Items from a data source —
┄┄┄┄┄┄┄┄┄┄
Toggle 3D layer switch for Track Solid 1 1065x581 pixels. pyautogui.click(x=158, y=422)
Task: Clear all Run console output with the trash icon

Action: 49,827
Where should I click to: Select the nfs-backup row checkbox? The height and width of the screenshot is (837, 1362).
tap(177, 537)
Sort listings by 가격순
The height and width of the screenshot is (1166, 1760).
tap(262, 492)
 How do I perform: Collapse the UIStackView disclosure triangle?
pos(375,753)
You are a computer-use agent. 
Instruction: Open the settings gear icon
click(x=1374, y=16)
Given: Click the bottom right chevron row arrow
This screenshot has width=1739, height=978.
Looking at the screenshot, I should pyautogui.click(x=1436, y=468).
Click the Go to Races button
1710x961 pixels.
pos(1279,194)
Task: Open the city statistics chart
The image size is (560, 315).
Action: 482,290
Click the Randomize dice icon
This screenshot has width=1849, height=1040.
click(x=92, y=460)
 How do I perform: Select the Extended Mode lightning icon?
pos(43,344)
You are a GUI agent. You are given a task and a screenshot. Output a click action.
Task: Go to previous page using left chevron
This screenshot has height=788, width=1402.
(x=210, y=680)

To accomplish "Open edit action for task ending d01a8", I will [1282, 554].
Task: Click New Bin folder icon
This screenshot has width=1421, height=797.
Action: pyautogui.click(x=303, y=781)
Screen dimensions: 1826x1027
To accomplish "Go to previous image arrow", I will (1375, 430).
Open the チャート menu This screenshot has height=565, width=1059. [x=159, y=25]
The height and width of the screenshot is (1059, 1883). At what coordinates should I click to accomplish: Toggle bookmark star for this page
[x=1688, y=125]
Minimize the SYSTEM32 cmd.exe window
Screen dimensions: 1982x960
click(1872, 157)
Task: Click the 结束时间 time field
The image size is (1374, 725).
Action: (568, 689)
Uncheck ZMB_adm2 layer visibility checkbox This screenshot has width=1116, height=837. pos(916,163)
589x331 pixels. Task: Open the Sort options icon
┄┄┄┄┄┄┄┄┄┄
Problem to solve —
The lines to reproduce run from the one that contains "You are a computer-use agent." through the last line above; copy them exactly.

Response —
You are a computer-use agent. 
Instruction: Open the settings gear icon
click(x=1374, y=16)
Given: Click the bottom right chevron row arrow
This screenshot has width=1739, height=978.
Looking at the screenshot, I should pyautogui.click(x=1436, y=468).
Click the Go to Races button
1710x961 pixels.
pos(1279,194)
Task: Open the city statistics chart
The image size is (560, 315).
Action: 482,290
Click the Randomize dice icon
This screenshot has width=1849, height=1040.
click(x=92, y=460)
 How do I perform: Select the Extended Mode lightning icon?
pos(43,344)
You are a GUI agent. You are given a task and a screenshot. Output a click action.
Task: Go to previous page using left chevron
This screenshot has height=788, width=1402.
(x=210, y=680)

To accomplish "Open edit action for task ending d01a8", I will [1282, 554].
Task: Click New Bin folder icon
This screenshot has width=1421, height=797.
Action: pyautogui.click(x=303, y=781)
Screen dimensions: 1826x1027
To accomplish "Go to previous image arrow", I will (1375, 430).
Open the チャート menu This screenshot has height=565, width=1059. [x=159, y=25]
The height and width of the screenshot is (1059, 1883). At what coordinates should I click to accomplish: Toggle bookmark star for this page
[x=1688, y=125]
Minimize the SYSTEM32 cmd.exe window
Screen dimensions: 1982x960
click(1872, 157)
Task: Click the 结束时间 time field
The image size is (1374, 725).
Action: (568, 689)
Uncheck ZMB_adm2 layer visibility checkbox This screenshot has width=1116, height=837. pos(916,163)
589x331 pixels. Task: Open the Sort options icon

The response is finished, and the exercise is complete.